The rodent retrosplenial cortex (RSC) has been widely implicated in episodic memory tasks, including spatial learning tasks, like the Morris water maze (e.g., Vann et al., 2003) and incidental learning like object recognition (de Landeta et al., 2020), and tasks that incorporate both of these types of learning, like object location memory (Brunswick et al., 2023). More recently, the RSC has been studied for its role in associative learning with several studies indicating its direct involvement in both trace (Kwapis et al., 2017, Kwapis et al., 2015, Trask et al., 2021b) and context (Corcoran et al., 2018, Trask and Helmstetter, 2022) fear conditioning, as well as more complex forms of learning like sensory preconditioning (Fournier et al., 2020, Robinson et al., 2014; for review, see Fournier et al., 2021).

Despite its role in complex forms of associative learning, some work suggests that the RSC is not involved in a simpler version of associative learning known as delay fear conditioning (Kwapis et al., 2017, Trask et al., 2021a). In delay fear conditioning, a brief conditional stimulus (CS) like a tone or a light co-terminates with a footshock (unconditional stimulus, or US). This procedure shares many similarities with the RSC-dependent trace fear conditioning, in which a brief CS is paired with a footshock, but the two are separated by a period of time known as a trace interval. Interestingly, the retrosplenial cortex has been shown to be important for retrieval of a remotely-acquired delay fear memory (Fournier et al., 2020), when memory is typically less precise (as reviewed in Trask et al., 2021b).

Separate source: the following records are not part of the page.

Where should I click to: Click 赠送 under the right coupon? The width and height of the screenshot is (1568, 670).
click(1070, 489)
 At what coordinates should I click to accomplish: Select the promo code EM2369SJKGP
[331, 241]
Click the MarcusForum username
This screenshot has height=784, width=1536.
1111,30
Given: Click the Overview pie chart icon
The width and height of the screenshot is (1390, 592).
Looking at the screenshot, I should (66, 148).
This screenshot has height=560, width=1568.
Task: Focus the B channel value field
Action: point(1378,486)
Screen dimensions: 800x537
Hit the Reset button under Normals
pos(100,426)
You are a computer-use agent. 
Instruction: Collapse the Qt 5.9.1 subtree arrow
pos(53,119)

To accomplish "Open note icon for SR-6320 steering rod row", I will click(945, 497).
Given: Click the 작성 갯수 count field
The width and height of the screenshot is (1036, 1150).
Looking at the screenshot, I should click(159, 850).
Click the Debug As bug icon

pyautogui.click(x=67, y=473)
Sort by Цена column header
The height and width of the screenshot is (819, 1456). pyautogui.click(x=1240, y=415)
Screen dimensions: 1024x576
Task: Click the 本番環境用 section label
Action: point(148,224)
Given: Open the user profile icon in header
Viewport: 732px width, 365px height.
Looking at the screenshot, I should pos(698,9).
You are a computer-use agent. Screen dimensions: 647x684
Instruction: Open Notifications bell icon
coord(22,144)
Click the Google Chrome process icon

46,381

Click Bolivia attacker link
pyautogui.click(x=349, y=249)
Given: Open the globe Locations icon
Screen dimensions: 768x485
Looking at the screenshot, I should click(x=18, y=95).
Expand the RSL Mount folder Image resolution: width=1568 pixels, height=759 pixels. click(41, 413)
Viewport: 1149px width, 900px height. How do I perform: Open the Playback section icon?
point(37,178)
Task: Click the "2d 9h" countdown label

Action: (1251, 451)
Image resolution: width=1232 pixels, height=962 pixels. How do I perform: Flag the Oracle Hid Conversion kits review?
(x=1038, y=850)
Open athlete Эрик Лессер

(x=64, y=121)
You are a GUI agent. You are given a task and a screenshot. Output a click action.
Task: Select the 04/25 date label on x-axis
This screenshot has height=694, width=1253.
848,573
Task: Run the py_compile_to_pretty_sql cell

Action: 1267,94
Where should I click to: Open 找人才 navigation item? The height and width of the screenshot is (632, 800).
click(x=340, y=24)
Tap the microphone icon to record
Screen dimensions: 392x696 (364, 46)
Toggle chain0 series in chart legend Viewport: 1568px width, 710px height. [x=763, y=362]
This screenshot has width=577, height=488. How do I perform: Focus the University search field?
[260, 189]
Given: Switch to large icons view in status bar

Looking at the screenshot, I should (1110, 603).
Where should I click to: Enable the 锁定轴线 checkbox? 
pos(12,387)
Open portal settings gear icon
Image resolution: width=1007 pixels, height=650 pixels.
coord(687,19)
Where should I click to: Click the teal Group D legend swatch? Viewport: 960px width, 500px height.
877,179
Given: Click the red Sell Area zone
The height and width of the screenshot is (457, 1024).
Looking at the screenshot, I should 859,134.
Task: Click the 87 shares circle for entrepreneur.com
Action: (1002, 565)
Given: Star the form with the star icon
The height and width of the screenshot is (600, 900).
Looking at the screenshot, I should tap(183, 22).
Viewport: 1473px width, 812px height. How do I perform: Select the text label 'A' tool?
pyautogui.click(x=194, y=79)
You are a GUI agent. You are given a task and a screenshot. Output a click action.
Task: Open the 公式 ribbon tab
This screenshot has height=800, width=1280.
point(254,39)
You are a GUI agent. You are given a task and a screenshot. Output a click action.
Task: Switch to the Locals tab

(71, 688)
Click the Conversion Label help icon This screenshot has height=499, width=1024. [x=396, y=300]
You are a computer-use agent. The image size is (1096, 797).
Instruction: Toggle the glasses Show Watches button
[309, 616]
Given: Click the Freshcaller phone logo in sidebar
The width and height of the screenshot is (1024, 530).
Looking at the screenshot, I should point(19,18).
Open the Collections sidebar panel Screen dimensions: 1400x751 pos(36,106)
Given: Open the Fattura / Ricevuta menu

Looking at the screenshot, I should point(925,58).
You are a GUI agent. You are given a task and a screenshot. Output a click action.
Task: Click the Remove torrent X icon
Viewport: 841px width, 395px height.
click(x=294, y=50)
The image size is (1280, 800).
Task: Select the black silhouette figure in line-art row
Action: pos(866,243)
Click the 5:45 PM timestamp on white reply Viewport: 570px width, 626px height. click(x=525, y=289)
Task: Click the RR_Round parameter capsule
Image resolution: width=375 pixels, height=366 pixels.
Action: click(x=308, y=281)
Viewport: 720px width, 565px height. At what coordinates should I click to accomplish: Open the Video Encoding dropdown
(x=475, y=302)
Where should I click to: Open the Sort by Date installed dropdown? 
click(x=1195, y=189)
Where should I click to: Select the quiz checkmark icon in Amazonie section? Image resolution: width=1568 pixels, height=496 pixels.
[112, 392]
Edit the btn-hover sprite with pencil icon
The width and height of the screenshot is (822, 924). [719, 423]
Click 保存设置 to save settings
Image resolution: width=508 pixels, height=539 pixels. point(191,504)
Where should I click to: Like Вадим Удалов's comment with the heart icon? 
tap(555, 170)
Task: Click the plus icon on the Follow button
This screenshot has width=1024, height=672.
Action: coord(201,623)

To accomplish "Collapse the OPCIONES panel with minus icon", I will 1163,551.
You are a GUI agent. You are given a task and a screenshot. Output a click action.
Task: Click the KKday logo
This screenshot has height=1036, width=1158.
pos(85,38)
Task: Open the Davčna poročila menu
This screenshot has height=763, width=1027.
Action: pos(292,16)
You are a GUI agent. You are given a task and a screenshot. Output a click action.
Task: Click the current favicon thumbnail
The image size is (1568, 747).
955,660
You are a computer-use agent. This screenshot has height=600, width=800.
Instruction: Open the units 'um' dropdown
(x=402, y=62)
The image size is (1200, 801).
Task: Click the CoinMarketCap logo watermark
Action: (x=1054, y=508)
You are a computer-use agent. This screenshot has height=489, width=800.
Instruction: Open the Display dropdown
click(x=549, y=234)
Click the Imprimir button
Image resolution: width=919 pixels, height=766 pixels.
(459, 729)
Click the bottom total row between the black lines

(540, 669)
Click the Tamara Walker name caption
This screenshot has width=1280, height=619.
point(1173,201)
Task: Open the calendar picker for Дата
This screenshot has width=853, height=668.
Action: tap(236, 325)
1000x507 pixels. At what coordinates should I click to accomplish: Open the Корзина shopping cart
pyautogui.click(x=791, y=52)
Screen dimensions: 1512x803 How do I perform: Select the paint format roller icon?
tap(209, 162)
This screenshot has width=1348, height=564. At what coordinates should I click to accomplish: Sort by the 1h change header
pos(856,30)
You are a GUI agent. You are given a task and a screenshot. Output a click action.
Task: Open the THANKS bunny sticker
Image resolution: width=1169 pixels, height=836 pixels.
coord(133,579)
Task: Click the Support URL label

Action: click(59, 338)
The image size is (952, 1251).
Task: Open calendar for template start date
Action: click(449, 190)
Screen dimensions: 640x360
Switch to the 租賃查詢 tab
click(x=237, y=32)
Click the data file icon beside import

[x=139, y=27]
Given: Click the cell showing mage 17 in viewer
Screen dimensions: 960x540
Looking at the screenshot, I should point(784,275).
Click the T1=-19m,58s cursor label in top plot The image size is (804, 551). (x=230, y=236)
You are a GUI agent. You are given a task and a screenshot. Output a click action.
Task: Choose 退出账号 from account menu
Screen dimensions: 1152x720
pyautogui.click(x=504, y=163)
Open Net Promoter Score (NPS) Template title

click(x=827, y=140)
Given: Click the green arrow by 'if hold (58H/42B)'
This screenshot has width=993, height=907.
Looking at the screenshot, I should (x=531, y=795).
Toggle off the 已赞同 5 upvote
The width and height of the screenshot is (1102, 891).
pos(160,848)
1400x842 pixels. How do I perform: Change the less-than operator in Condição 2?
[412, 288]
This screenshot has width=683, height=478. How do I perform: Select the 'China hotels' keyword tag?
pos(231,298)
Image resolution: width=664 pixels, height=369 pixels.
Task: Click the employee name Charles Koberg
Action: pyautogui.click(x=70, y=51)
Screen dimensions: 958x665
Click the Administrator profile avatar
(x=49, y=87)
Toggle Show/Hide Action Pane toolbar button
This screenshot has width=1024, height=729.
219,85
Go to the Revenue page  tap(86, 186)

However, another large discrepancy between trace and delay conditioning is that the time between the onset of the CS and the onset of the US in trace conditioning is typically longer than during a delay procedure, suggesting that the RSC might become important in encoding of conditional fear memory when the CS-US relationship is less precisely-timed and more ambiguous. One critical difference, therefore, between delay and trace conditioning is that the CS is a more precise predictor of the timing of US delivery in delay conditioning. In line with a potential role in less precisely-timed associative learning, the RSC has also been observed to be important in contextual fear conditioning (e.g., Trask and Helmstetter, 2022), where the context or conditioning chamber itself (and not a discrete stimulus, like a tone or a light) serves as the CS to signal footshocks.

Our recent work has demonstrated that the contributions of the retrosplenial cortex are likely not uniform along its rostrocaudal axis, with differential roles for the anterior (−1.6 to −3.6 mm relative to bregma) and posterior (−5.6 to −7.6 mm relative to bregma) subregions. While the anterior RSC (aRSC) is needed for encoding of cue- or event-driven information in associative learning (Trask et al., 2021c, Trask and Helmstetter, 2022), the posterior region (pRSC) is necessary for encoding (Trask et al., 2021c, Trask and Helmstetter, 2022) and retrieval (Trask & Helmstetter, 2022) of the contextual aspects of fear memory. This is in line with work demonstrating that the anterior RSC was necessary for object recognition memory (de Landeta et al., 2020). However, both regions are needed for the retrieval of a trace, but not delay, fear memory (Trask et al., 2021a) suggesting that a complete memory representation is needed for accurate recall.

Neural activity can be assessed using expression of the immediate early gene zif268. In our hands, zif268 expression tracks with general levels of neural activity and its expression is reduced by optogenetic inhibition in the retrosplenial cortex (Trask et al., 2021a, Trask et al., 2021b). In related work from our lab (Bonanno et al., 2023, Met Hoxha et al., 2024, Robinson et al., 2024) and others (Hoffman et al., 2015), zif268 expression in the basolateral amygdala is elevated in animals that show increased fear behavior. As such, the present experiments examined expression of zif268 as a proxy for neural activity.

Here, we predicted that zif268 expression would be elevated following a remote, but not recent, retrieval of a delay fear memory in the anterior retrosplenial cortex (Experiment 1) based on work demonstrating that reducing neural activity in the RSC impairs memory retrieval of a remotely-acquired delay fear memory and work demonstrating a specific role for the aRSC in CS-related memory. Additionally, we aimed to test if a delay fear memory could produce changes in RSC activity if the CS-US interval matches CS onset and US onset to that of a similar trace procedure (Experiment 2).